▶ PROBLEM STATEMENT:
Reproduce the records below exactly; the images should not appear.

▶ STORED DATA:
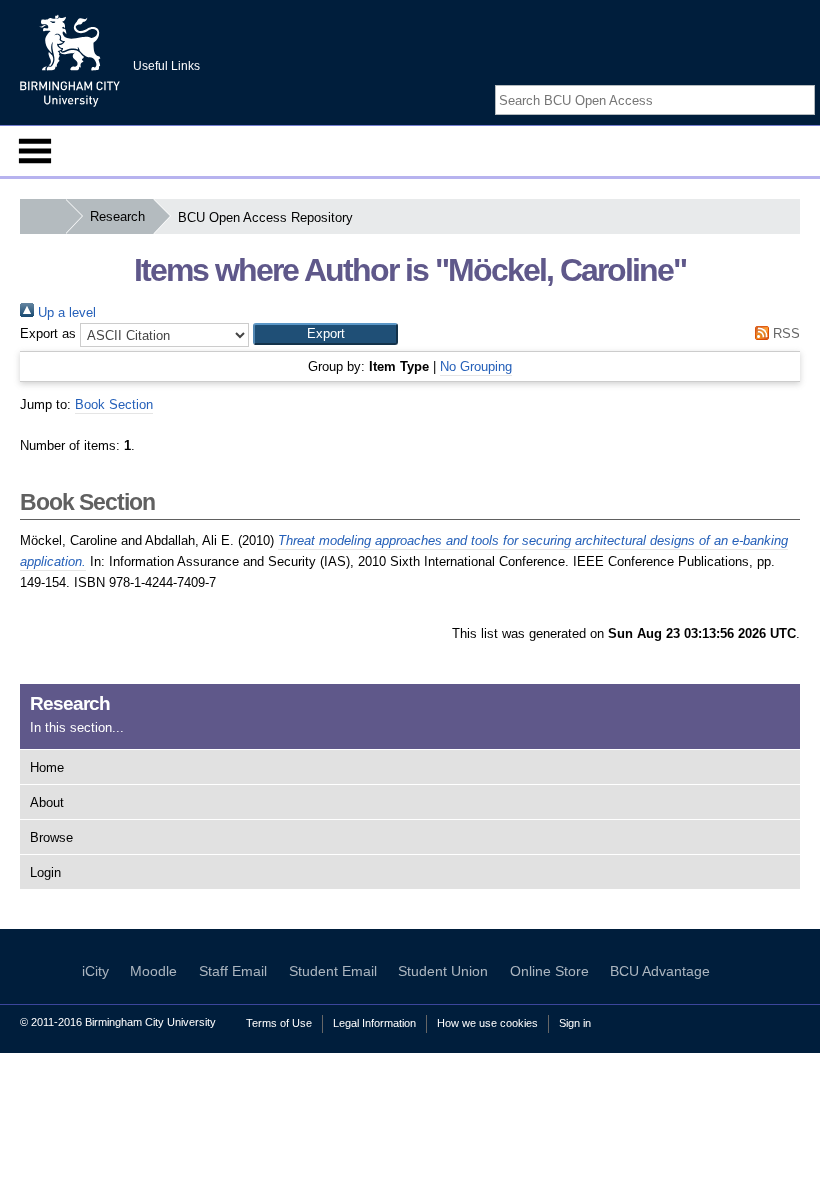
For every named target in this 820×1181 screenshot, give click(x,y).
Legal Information (374, 1023)
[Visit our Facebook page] (758, 82)
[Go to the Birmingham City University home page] (70, 60)
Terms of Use (279, 1023)
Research (117, 216)
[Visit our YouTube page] (805, 82)
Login (45, 872)
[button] (325, 334)
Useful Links (166, 66)
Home (47, 767)
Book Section (114, 404)
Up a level (65, 312)
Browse (51, 837)
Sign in (575, 1023)
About (47, 802)
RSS (784, 333)
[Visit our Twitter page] (782, 82)
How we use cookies (487, 1023)
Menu (35, 151)
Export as (48, 333)
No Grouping (476, 366)
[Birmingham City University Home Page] (42, 216)
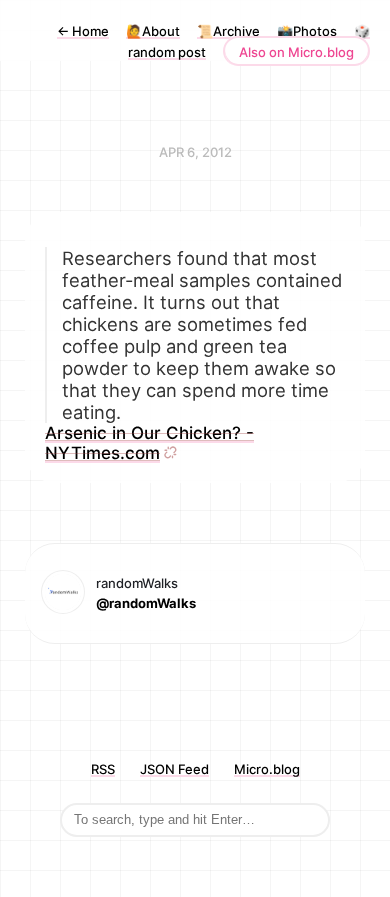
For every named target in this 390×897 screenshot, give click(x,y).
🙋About (153, 31)
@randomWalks (146, 603)
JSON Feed (174, 769)
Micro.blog (267, 769)
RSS (103, 769)
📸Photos (307, 31)
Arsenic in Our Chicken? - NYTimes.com (149, 443)
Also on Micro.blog (296, 52)
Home (83, 31)
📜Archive (228, 31)
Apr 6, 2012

▶ ANSWER TO THE EXERCISE:
For every named target in this 820×1181 screenshot, give click(x,y).
Legal Information (374, 1023)
[Visit our Facebook page] (758, 82)
[Go to the Birmingham City University home page] (70, 60)
Terms of Use (279, 1023)
Research (117, 216)
[Visit our YouTube page] (805, 82)
Login (45, 872)
[button] (325, 334)
Useful Links (166, 66)
Home (47, 767)
Book Section (114, 404)
Up a level (65, 312)
Browse (51, 837)
Sign in (575, 1023)
About (47, 802)
RSS (784, 333)
[Visit our Twitter page] (782, 82)
How we use cookies (487, 1023)
Menu (35, 151)
Export as (48, 333)
No Grouping (476, 366)
[Birmingham City University Home Page] (42, 216)
For every named target in this 390×897 screenshot, give click(x,y).
🙋About (153, 31)
@randomWalks (146, 603)
JSON Feed (174, 769)
Micro.blog (267, 769)
RSS (103, 769)
📸Photos (307, 31)
Arsenic in Our Chicken? - NYTimes.com (149, 443)
Also on Micro.blog (296, 52)
Home (83, 31)
📜Archive (228, 31)
Apr 6, 2012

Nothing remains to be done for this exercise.